** WHAT NEEDS TO BE DONE **
Show all lines of the entries in which the word "help" is found.

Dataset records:
────────────────────────────────────────

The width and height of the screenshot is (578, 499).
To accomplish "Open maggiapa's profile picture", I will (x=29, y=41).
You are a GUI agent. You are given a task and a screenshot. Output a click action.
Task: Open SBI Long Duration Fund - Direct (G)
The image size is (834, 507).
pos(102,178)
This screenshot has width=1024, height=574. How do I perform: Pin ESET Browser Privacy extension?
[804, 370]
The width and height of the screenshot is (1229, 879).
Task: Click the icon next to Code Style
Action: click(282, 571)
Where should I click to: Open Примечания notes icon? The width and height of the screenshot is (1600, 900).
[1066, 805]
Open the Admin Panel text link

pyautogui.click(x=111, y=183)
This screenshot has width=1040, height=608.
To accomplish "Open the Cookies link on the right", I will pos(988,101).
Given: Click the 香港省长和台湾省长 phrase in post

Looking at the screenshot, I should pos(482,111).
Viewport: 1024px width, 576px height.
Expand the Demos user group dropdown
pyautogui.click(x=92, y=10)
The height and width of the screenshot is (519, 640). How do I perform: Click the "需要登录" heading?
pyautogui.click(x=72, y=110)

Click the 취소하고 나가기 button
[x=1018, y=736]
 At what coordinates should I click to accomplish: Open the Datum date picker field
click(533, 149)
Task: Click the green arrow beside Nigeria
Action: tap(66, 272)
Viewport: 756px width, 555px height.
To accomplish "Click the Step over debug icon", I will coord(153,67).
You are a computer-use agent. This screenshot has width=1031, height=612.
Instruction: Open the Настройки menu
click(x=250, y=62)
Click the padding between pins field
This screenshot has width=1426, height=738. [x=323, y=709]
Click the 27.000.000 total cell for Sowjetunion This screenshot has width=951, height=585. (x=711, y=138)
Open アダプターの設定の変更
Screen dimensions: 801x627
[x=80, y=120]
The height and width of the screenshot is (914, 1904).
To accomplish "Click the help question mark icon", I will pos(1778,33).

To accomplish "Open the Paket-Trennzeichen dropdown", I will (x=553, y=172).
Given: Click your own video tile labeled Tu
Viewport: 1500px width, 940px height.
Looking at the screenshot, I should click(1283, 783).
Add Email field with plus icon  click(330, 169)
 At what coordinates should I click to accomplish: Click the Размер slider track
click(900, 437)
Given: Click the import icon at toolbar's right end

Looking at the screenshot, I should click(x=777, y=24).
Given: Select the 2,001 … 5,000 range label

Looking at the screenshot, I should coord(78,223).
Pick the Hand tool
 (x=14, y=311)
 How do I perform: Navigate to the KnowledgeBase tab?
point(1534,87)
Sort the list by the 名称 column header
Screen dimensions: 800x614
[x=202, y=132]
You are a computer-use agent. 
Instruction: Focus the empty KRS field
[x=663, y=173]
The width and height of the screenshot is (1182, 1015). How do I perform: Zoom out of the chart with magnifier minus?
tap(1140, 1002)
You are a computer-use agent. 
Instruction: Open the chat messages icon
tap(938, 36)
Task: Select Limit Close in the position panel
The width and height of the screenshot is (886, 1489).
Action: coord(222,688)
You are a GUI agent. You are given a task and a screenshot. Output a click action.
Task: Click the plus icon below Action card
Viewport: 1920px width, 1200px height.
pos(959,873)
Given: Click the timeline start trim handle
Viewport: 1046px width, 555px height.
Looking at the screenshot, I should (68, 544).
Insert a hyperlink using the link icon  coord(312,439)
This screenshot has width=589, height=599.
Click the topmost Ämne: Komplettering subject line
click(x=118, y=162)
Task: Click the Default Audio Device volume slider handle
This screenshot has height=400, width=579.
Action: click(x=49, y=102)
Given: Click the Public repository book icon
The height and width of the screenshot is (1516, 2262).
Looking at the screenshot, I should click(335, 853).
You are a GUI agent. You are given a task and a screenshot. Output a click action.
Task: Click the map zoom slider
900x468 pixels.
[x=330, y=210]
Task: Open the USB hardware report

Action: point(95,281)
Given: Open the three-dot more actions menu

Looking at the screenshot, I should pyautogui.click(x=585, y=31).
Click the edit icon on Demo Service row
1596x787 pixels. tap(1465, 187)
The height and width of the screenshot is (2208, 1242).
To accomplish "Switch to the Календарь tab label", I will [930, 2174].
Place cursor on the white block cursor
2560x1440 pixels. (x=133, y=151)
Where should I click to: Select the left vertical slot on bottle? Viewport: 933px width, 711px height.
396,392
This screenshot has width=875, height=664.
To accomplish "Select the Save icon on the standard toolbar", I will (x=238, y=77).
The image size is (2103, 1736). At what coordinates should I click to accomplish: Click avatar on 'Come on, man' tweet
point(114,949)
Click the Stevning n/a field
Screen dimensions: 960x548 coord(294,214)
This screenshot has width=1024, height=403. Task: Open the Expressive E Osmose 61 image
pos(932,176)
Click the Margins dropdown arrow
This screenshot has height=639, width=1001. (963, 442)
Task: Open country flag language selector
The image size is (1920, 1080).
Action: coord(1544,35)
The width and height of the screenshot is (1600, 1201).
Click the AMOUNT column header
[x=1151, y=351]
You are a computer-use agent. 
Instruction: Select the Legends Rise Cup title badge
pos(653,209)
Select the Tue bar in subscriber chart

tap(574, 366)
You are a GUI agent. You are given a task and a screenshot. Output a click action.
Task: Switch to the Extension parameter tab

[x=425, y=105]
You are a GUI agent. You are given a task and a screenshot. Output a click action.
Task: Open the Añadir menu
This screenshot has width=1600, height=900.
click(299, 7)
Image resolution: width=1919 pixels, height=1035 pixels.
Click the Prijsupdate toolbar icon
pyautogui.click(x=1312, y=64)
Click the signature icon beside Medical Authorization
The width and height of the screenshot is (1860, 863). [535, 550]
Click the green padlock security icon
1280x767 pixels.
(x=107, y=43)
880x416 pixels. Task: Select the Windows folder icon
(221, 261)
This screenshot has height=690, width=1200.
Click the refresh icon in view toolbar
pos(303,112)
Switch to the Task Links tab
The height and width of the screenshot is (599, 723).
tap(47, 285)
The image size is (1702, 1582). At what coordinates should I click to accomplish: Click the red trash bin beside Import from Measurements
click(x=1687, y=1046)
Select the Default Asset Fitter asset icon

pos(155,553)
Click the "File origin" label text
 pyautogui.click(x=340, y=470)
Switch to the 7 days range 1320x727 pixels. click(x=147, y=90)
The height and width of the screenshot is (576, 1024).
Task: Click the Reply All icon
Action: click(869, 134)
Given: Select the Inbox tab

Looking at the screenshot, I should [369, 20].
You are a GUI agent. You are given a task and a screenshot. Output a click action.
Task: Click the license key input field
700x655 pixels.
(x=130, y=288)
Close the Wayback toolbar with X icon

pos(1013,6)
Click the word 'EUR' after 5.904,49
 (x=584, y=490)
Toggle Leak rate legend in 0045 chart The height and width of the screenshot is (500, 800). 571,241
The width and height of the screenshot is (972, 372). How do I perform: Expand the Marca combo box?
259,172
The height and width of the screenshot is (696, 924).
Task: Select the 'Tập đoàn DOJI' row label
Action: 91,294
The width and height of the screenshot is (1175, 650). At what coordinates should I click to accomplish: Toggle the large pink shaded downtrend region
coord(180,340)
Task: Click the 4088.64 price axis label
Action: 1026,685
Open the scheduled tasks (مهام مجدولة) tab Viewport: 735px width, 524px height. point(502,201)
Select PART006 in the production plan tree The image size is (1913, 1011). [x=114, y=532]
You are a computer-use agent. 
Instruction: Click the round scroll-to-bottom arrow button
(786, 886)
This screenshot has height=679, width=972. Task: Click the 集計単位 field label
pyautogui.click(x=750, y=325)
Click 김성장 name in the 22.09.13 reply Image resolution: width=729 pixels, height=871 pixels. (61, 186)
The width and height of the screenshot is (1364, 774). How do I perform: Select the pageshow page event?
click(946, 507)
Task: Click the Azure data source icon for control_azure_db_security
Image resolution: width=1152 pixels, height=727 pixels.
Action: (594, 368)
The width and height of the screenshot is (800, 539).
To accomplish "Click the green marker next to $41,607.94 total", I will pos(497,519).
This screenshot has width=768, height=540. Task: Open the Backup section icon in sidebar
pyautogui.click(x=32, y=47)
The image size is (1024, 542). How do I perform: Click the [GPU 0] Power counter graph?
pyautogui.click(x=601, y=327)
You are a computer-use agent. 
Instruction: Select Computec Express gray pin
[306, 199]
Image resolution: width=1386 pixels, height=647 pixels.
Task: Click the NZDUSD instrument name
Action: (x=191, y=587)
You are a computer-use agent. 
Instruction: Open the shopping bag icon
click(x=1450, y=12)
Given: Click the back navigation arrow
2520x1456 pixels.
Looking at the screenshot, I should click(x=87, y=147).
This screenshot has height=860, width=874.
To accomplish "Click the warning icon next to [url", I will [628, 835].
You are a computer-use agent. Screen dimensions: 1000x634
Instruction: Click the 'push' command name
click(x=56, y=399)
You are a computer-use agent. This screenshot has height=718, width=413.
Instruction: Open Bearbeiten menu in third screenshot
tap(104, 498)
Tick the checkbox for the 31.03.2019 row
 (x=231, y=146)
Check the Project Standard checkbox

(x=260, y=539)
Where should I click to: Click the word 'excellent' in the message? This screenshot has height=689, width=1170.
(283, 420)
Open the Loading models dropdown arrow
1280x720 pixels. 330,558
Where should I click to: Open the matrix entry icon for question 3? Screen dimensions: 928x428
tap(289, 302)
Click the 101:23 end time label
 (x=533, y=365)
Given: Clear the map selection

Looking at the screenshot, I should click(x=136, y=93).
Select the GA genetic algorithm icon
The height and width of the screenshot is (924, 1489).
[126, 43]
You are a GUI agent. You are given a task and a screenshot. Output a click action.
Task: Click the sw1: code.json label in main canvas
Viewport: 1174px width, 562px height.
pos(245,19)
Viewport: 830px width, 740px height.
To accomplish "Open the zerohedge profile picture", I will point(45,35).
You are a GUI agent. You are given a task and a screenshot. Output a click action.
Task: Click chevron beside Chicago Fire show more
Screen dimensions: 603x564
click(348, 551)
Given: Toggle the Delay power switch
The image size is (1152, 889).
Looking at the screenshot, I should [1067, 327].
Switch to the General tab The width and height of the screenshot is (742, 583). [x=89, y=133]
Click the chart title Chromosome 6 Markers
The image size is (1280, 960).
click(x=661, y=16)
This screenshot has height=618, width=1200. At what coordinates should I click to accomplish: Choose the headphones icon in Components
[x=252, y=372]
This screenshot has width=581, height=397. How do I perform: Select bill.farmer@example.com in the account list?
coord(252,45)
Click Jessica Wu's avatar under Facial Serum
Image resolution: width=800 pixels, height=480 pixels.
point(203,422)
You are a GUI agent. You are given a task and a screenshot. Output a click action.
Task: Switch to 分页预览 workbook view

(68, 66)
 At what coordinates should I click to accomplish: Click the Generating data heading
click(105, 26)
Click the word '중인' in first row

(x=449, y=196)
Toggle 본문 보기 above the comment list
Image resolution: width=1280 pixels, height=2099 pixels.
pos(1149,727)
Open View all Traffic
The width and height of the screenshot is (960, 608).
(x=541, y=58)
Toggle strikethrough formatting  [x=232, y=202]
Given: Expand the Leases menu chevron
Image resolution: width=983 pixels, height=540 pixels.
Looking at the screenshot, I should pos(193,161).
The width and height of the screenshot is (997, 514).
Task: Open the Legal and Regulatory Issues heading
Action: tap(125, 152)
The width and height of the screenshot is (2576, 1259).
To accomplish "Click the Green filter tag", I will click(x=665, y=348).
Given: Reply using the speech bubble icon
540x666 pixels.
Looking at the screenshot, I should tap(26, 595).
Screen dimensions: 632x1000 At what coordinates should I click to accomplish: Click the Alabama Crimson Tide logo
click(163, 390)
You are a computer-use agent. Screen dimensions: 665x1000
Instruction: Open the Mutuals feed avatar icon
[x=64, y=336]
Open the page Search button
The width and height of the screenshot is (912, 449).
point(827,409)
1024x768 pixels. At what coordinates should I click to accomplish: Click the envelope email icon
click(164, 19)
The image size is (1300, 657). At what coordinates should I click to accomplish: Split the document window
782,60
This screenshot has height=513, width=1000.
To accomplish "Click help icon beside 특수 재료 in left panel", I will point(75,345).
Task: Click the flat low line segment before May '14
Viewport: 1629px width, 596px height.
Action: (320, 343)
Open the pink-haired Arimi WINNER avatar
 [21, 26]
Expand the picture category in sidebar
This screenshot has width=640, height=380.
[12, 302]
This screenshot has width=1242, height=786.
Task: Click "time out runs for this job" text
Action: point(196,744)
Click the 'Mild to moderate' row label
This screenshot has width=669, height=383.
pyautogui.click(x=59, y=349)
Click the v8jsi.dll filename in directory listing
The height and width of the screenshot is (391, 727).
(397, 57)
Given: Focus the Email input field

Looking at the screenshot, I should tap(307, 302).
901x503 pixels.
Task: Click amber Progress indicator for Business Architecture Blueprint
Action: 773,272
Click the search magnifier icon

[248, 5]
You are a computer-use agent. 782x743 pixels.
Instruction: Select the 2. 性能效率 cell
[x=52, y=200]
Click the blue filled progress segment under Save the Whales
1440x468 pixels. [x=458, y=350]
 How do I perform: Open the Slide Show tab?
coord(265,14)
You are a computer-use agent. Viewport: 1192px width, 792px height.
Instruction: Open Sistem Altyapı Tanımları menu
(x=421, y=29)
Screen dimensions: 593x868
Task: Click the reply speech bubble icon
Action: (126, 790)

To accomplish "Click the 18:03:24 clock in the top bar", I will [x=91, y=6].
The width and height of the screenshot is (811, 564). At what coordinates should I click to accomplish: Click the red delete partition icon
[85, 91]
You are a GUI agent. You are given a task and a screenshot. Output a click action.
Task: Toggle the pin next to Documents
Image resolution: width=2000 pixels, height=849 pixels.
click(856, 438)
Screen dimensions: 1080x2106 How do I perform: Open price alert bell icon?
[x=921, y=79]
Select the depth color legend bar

────────────────────────────────────────

** ANSWER AREA **
To accomplish "Click the help question mark icon", I will pos(1778,33).
To accomplish "Click help icon beside 특수 재료 in left panel", I will point(75,345).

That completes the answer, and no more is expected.